The aqueous phase was discarded, and the organic fraction was evaporated by vacuum. Dried extracts were dissolved in 1 mL methanol. Samples were filtered through a syringe filter tip on a vacuum manifold at a flow rate less than 1 mL min−1, and the eluate was evaporated at 358 °C under vacuum in a SpeedVac SC110 (Savant Instruments, Inc, NY, USA).

2.4 ABA quantification by liquid chromatography–electrospray ionization and EM mass spectrometry (LC–ESI–MS–MS)

Mass spectrometry analysis was performed on a quadruple tandem mass spectrometer (MS–MS, Quattro Ultima; Micromass, Manchester, UK) outfitted with an electrospray ion source (ESI). A mixture containing all unlabelled compounds and internal standards was separated by reversed-phase high-performance liquid chromatography (HPLC) and analyzed by tandem mass spectrometry with single ion recording (SIR) to determine retention times for all compounds. The spectrometer software MassLynxe v. 4.1 (Micromass) was used. The response was calculated as product ion peak area × (IS concentration/IS product ion peak area), where IS concentration is the known amount of the internal standard added.

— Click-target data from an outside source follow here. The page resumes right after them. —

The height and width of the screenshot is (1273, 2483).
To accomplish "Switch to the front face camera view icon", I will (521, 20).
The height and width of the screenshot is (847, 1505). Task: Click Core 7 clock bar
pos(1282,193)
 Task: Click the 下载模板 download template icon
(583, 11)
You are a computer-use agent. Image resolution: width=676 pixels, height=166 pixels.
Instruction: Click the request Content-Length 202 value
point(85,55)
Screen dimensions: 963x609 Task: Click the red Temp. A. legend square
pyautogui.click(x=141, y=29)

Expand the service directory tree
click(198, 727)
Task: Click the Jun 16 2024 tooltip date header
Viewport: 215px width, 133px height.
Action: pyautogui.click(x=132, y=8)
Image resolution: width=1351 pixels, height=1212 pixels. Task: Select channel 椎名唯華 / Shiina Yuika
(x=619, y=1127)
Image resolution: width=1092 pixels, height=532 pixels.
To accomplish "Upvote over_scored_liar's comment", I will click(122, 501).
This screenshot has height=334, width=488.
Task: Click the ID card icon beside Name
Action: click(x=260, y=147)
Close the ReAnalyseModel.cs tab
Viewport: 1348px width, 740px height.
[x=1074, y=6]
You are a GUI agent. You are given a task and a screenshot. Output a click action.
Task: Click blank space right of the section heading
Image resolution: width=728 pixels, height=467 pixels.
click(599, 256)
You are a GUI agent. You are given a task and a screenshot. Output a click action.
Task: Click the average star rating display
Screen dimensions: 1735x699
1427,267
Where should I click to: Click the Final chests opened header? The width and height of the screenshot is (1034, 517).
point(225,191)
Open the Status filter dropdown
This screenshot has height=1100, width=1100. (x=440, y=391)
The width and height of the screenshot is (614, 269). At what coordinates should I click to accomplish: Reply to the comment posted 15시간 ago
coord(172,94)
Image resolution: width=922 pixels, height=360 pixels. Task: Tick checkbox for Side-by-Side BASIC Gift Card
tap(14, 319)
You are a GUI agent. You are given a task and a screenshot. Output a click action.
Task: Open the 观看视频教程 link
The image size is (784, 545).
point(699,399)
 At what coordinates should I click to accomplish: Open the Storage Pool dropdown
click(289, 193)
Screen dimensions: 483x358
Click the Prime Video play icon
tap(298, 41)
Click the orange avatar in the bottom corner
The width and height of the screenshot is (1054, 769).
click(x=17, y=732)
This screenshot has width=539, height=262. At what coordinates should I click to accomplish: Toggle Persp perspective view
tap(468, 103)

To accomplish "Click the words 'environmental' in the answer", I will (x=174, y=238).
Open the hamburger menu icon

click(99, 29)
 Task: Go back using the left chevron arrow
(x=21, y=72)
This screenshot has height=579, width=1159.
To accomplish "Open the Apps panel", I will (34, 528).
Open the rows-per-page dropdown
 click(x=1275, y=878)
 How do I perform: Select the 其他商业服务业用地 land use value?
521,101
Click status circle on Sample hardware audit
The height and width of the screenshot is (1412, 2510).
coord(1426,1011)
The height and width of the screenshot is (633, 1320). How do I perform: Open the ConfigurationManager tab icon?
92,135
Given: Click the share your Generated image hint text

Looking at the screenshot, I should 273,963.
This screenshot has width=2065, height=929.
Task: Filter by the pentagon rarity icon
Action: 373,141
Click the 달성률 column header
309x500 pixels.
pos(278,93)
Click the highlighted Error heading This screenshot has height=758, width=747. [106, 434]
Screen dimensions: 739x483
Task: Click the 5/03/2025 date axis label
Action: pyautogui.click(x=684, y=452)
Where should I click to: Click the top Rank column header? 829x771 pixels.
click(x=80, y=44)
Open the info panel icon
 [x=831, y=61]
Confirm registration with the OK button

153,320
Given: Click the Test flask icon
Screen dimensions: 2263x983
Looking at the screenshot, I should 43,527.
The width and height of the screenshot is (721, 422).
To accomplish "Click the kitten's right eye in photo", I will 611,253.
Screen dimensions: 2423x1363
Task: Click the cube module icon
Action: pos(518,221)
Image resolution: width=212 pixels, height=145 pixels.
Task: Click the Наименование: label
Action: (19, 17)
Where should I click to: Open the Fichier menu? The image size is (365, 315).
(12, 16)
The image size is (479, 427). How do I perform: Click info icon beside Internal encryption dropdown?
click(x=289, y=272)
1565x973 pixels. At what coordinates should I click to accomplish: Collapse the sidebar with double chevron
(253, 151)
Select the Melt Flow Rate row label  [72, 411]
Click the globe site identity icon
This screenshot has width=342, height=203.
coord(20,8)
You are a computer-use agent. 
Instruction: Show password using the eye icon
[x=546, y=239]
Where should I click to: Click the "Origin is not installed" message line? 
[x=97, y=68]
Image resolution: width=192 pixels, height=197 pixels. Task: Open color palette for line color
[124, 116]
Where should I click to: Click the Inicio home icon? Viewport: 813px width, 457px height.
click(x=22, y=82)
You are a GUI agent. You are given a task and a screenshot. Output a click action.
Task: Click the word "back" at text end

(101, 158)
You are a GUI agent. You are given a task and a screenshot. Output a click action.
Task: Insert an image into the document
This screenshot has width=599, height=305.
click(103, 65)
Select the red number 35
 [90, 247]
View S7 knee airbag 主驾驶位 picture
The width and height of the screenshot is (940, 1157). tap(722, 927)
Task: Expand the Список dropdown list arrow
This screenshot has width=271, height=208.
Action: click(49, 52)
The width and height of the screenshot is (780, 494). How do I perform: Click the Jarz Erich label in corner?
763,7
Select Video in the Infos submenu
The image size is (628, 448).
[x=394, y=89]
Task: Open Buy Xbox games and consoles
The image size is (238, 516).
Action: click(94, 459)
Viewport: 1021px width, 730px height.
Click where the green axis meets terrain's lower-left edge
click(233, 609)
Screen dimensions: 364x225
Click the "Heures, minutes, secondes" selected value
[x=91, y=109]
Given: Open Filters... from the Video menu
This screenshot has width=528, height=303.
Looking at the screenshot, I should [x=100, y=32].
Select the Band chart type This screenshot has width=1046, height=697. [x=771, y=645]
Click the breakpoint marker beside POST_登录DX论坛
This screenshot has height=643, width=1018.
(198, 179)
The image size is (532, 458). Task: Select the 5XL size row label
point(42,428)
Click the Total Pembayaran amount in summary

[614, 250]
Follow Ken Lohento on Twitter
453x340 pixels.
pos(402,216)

HPLC was used to separate ABA extracted from honey bees. An Alliance 2695 separation module (Waters, Milford, MA, USA) equipped with a 100 × 2.1-mm, 3-μm RESTEK C18 column was used to maintain performance of the analytical column. Fractions were separated using a gradient of increasing methanol concentrations, constant glacial acetic acid concentration 0.2 % (v/v) in water and initial flow rate 0.2 mL min−1. The gradient was increased linearly from 40 % (v/v) methanol–60 % (v/v) water–acetic acid at 25 min to 80 % (v/v) methanol–20 % (v/v) water–acetic acid. After 1 min, initial conditions were restored, and the system was allowed to equilibrate for 7 min. The monitoring reaction multiple mode was used for determination of ABA. This compound was monitored at m/z transitions of 263/153 with retention time of 9.6. The collision energy used was 15 eV (electron volts). The cone voltage was 35 V (see Supplemental Figure 4).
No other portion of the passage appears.